The Klamath River is one of the most important features in California’s North State region. It is easily the largest river in the area. The river begins in south central Oregon, counting the rim of Crater Lake among its various headwaters areas, and courses 263 miles through Oregon and California before reaching the sea roughly between Eureka and Crescent City. Along the way the river drains the bulk of the vast Klamath Mountains, collecting the water from other major rivers including the Shasta, Scott, Salmon and the enormous Trinity River. Though the river is large and passes through areas famous for the high and rugged mountains, it is surprising how much of the river’s travels are through arid, high desert terrain. This is particularly evident in the area between Keno, Oregon and the Horse Creek area in California. The sage and juniper covered slopes of tawny mountains pocked by dark rock outcroppings is a stark contrast to the cool, life-giving waters of the rushing river. The contrast is made even more dramatic considering the harsh desert environment is concentrated along the river corridor and just a few short miles away are the lush mountain meadows of the Marble Mountains and the Siskiyous. Of course, these are not the only mountains within easy reach of the Klamath River. Indeed, though not obvious to the casual observer, the Klamath River has an interesting relationship with the mighty Cascade Range. The Klamath is one of three rivers that begin on the east side of the Cascade Crest and then complete a transection of the mountains. The most famous and dramatic example of this is the Columbia River Gorge, where the Columbia River makes a sea level passage through the heart of the Cascades. Less dramatic but still interesting, the Klamath River and the Pit River further south also cut across the Cascades during the journey to the sea. Both rivers have beautiful, if somewhat less monumental canyons during this impressive feat.

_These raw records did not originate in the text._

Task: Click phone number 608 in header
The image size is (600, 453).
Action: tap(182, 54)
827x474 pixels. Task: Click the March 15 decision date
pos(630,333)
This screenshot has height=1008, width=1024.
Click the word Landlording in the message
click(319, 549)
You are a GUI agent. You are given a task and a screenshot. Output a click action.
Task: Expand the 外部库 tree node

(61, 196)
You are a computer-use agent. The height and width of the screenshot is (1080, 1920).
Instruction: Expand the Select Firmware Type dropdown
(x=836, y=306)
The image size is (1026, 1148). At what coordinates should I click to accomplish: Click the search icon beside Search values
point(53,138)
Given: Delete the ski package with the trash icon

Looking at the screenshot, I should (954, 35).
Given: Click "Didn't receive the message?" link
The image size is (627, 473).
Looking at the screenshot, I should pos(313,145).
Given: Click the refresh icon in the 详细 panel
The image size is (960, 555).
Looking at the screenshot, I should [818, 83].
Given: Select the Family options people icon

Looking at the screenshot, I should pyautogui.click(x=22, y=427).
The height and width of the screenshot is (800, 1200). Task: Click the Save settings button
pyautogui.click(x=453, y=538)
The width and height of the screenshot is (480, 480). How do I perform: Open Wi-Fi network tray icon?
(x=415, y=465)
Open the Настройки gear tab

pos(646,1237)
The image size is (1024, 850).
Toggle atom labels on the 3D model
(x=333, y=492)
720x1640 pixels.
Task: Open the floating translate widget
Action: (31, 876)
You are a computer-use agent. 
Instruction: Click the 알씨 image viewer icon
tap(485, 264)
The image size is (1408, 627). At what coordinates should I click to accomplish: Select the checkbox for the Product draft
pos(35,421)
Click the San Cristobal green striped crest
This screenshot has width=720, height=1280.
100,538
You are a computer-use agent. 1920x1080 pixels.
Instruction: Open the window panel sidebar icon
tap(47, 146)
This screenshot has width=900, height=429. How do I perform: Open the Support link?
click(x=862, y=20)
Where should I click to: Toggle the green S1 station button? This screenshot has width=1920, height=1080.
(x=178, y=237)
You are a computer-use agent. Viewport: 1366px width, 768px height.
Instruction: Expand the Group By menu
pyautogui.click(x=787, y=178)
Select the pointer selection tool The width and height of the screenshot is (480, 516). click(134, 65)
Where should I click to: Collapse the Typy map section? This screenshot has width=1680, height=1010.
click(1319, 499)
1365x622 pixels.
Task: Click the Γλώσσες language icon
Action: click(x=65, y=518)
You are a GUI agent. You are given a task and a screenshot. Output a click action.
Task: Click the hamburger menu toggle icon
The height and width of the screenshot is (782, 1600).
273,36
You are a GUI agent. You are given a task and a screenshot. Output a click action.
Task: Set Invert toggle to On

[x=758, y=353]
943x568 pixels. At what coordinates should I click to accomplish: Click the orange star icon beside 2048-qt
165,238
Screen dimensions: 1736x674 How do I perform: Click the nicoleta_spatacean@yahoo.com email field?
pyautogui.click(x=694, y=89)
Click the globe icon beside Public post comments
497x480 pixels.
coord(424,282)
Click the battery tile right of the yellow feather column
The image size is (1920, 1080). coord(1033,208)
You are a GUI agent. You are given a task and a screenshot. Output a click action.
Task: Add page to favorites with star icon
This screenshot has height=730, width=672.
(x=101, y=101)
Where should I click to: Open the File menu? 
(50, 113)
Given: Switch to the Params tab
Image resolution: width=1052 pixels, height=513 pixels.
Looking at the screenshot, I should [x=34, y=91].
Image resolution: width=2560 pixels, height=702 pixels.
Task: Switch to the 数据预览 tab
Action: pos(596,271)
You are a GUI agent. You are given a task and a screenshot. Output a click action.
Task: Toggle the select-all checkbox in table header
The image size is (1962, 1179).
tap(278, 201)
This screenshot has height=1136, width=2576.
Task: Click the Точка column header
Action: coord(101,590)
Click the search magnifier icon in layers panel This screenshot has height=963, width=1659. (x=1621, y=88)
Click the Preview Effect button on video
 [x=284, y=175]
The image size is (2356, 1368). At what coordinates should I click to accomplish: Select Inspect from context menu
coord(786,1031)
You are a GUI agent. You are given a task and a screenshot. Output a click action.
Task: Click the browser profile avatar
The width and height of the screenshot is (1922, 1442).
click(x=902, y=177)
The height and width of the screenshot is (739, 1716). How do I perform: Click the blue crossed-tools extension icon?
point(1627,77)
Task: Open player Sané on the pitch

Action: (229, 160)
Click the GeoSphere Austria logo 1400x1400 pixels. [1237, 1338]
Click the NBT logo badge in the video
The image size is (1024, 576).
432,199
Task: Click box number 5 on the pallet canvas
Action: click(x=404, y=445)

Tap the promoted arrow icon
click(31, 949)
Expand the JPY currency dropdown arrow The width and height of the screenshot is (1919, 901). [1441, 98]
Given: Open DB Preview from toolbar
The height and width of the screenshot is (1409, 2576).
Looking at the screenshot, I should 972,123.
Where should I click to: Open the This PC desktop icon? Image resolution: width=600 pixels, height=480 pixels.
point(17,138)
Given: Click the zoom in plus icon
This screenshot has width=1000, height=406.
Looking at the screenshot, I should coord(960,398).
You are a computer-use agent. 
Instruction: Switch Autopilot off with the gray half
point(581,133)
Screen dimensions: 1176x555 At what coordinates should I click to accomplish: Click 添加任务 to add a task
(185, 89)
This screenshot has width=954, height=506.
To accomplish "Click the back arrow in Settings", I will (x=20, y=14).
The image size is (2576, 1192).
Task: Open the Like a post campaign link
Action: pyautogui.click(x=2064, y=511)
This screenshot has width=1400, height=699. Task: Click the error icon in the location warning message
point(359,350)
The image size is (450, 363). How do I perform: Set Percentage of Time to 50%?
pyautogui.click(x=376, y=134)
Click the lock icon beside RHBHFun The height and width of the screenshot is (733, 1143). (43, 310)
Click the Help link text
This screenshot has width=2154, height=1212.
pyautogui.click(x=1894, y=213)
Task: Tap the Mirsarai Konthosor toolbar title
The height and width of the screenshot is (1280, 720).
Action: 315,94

The canyon through which the Klamath River achieves its traverse of the Cascade Range is one of the most remote corners of Siskiyou County and receives very little visitation, despite the great natural beauty of the area. Few people venture here for a variety of reasons, not the least of which is that it is simply a long way from anywhere and not promoted at all. Add to that the lack of trails and the large blocks of privately owned land and what few people would venture here is pared down to a relative handful of folks. Still, the canyon of the Upper Klamath (the upper section of the river is considered to be that which is up stream of the Irongate and Copco Reservoirs, which begin at the west end of the canyon) is a fascinating and beautiful formation. The river carved its passage across the Cascades at a low saddle in the range’s crest. North of Willow Creek Mountain, the Cascades subside into a high, forested plateau underlayed by lava flows. The river gouged its path out of the southern end of the plateau, near where the crest rises up toward Willow Creek Mountain. This resulted in what is known as the Klamath Rim, a sharp band of cliffs that line the northern side of the Upper Klamath’s canyon. The rim’s elevation above the river varies but it generally maintains a height of about 1,000 feet. The south side of canyon is marked not by a severe edge like the north, but an undulating series of slopes rising up toward the heavily forested high country. The most interesting feature on the river’s south side is large Secret Springs Mountain, which is an ancient volcano that boasts a surprisingly large crater on its north side. Though the canyon does not have a definite rim on the south side it is still marked by steep walls broken intermittently by deep canyons of tributary creeks. The most notable is Shovel Creek, which begins in a large meadow at the divide near Little Shasta meadows, the headwaters of the Little Shasta River.
As noted earlier, the river receives little visitation in part because of the lack of public land. There are no maintained trails along the river. Still, the area is ripe for exploration by those interested in seeing a beautiful place that is seldom seen. A very well maintained gravel road follows the south side of the river through the canyon, eventually passing into Oregon on its way to meeting Highway 66. The land owner along much of the river is Pacific Power and they have established 6 river access points for fishermen to use. Thankfully these offer opportunities to get down close to the river and enjoy short walks along the banks. The sixth one is the most scenic. As one heads north toward Oregon, the last little bit of the river passes through BLM land just below the border. The BLM has established a put in site for rafters with some minor amenities, including a pit toilet. This area is a fantastic and utterly underused camping spot. Solitude in this incredible canyon, along a gorgeous river is practically guaranteed. For those interested in adventure, an ascent up Secret Springs Mountain is excellent and exploring the area along the river is great. Fall is the best time to come, when the autumn colors explode along the river and the temperatures are perfect.